Q. If bones are constantly being rebuilt, why can they not just fix osteoporosis on their own?
In osteoporosis, the remodeling process is still working -- but it is out of balance. The demolition team is outpacing the building team. Without intervention (exercise, nutrition, medication), the gap continues to widen. Treatment works by either slowing the demolition team, boosting the building team, or both.
Q. Does exercise really help bones, or is it just for muscles?
Absolutely. Bones respond to mechanical stress. When you walk, jump, or lift weights, the force transmitted through your bones stimulates osteoblasts (the building team) to lay down more bone. This is why weight-bearing and resistance exercises are consistently recommended for bone health. Conversely, prolonged bed rest or inactivity leads to rapid bone loss -- astronauts in zero gravity lose bone at an alarming rate.
Q. At what age should I start worrying about my bones?

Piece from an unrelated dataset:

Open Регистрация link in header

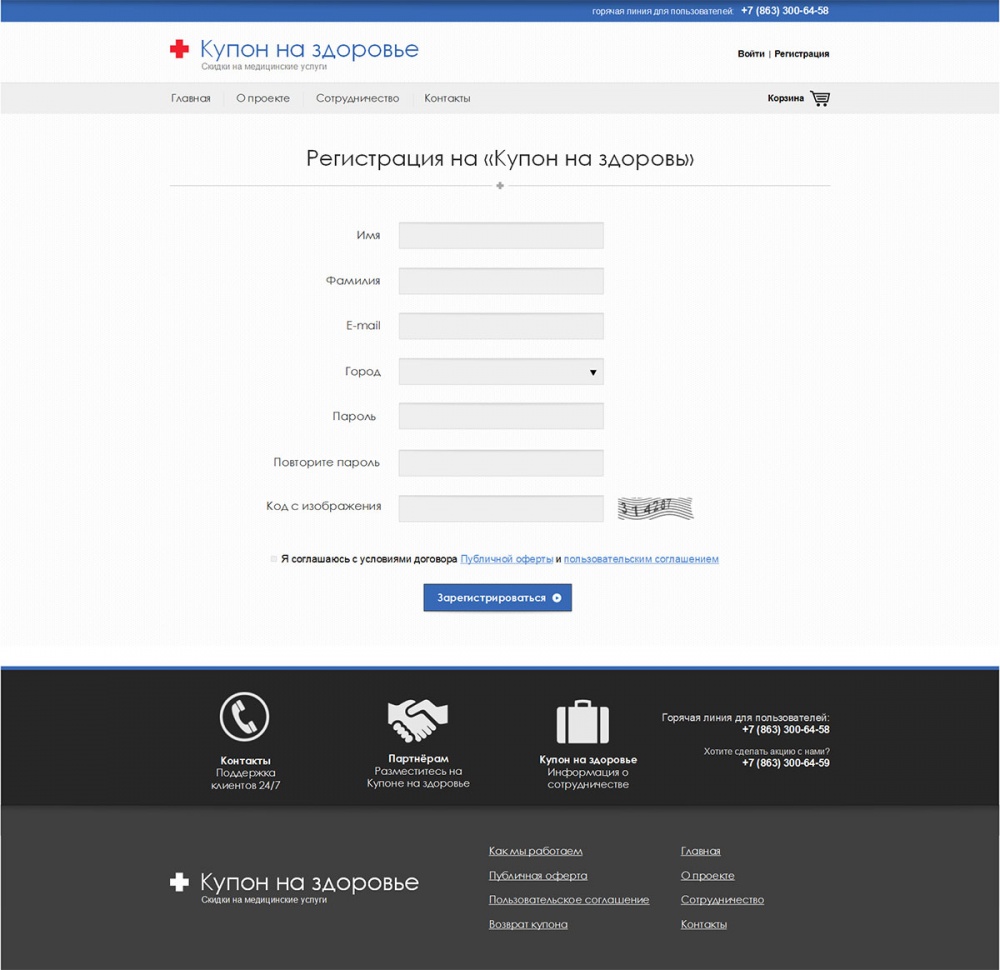pyautogui.click(x=801, y=54)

Bone health is relevant at every age, though the priorities differ. In your teens and twenties, the goal is to build the strongest possible peak bone mass. From your thirties onward, the focus shifts to maintaining what you have. After menopause (or age 70 for men), screening and active management become important. The best time to start thinking about bone health is today, regardless of your age.
Q. Can men get osteoporosis?
Yes. While women are at higher risk due to menopause-related estrogen loss, men account for roughly 20% of osteoporosis cases. Men tend to develop it later (typically after 70), but hip fractures in men carry a higher mortality rate than in women. Men with risk factors -- such as long-term corticosteroid use, low testosterone, heavy alcohol use, or a family history -- should discuss screening with their doctor.